*Selection*:
The SFX of the two shows support their particular spin on sci-fi. For instance, exterior shots of the Galactica show a gigantic tin can, unmoving, floating silently in space. Meanwhile, exterior shots of Serenity show it engaging its afterburners and accelerating loudly away from the camera. The most recent episode of BSG featured a gripping dogfight during which the viewer gets to see... 

the crew of the ship's Combat Information Center staring at their displays and not speaking. It was awesome.  

As a fan I prefer to watch Battlestar Galactica, without a second thought. 

As a network executive, I'd give Firefly the green light.


----------



## Ranger REG (Sep 14, 2005)

John Crichton said:
			
		

> Of course they are both enjoyable but there is no fun in just staying put.  The point of this is to play the head of a network for one day.  You get to keep one show but have to kill the other.  Which would you choose?
> 
> C'mon, you know you wanna.



Which network I'm working for?


----------



## Mustrum_Ridcully (Sep 14, 2005)

I´d go for Battlestar Galactica, even if plainly for the reason that I am currently fully entangled in the storyline and Firefly happend a long time ago. 

I think Galactica is even more innovative than Firefly. Firefly still uses many common concepts at least known from Buffy and Angel (the characters build their own happy family), but that probably have been around for a long time now. Galactica is different, and enjoyable so. 

Though I must admit, I would hate having to chose - but at least one is better than none.


----------



## Dark Jezter (Sep 15, 2005)

If I'm the head of a major network, I cancel them both and put Futurama back on the air.


----------



## Black Omega (Sep 15, 2005)

Battlestar Galactica is my choice, easy.  Though with the internet buzz Firefly always got, I figured it would win the poll.  My just be personal preference, but I really like Galactica.  While Firefly's liternal 'western in space' only annoyed me.  The trailer looks cool for the movie, but the TV series turned me off it enough I might skip it.  The two episodes of Firefly I watched only annoyed me.

*Directive a*:
Copy the passage of the forum thread between "The SFX of the" and "gets to see...", inclusive.

*Material for the task*:
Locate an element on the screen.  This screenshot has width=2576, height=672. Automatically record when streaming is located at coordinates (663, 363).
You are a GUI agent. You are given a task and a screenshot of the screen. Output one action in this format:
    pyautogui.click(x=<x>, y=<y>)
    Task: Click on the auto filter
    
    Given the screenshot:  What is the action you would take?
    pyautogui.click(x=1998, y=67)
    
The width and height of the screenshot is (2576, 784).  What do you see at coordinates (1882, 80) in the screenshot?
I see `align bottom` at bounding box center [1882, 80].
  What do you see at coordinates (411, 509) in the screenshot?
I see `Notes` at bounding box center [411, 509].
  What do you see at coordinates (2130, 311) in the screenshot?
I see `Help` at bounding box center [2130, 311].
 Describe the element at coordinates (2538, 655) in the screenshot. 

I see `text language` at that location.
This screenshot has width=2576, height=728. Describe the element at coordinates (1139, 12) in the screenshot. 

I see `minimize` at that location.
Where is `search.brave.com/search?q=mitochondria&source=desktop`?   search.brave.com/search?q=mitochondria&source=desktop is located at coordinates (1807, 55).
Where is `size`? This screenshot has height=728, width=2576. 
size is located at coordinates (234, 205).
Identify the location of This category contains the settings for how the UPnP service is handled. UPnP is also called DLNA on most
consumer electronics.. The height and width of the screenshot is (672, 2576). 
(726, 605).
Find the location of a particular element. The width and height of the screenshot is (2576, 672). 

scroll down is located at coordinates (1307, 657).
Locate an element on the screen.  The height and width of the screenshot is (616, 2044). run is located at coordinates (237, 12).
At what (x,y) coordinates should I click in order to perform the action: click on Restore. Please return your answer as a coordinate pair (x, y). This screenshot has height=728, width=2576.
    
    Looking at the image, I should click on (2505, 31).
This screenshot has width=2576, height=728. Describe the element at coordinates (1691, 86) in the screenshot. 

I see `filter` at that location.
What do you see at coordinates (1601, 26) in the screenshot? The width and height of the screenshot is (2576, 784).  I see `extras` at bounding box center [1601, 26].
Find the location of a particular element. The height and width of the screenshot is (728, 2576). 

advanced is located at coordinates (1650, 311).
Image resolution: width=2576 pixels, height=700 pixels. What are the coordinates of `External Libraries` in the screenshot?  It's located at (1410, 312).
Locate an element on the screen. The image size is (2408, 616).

*Directive b*:
Rewrite the rows as a JSON list of strings, one string per line and with blank lines omitted, starting at the first line of the rows and running through the line holding "pyautogui.click(x=1998, y=67)", inclusive.

*Full output a*:
The SFX of the two shows support their particular spin on sci-fi. For instance, exterior shots of the Galactica show a gigantic tin can, unmoving, floating silently in space. Meanwhile, exterior shots of Serenity show it engaging its afterburners and accelerating loudly away from the camera. The most recent episode of BSG featured a gripping dogfight during which the viewer gets to see...

*Full output b*:
[
  "Locate an element on the screen.  This screenshot has width=2576, height=672. Automatically record when streaming is located at coordinates (663, 363).",
  "You are a GUI agent. You are given a task and a screenshot of the screen. Output one action in this format:",
  "    pyautogui.click(x=<x>, y=<y>)",
  "    Task: Click on the auto filter",
  "    Given the screenshot:  What is the action you would take?",
  "    pyautogui.click(x=1998, y=67)"
]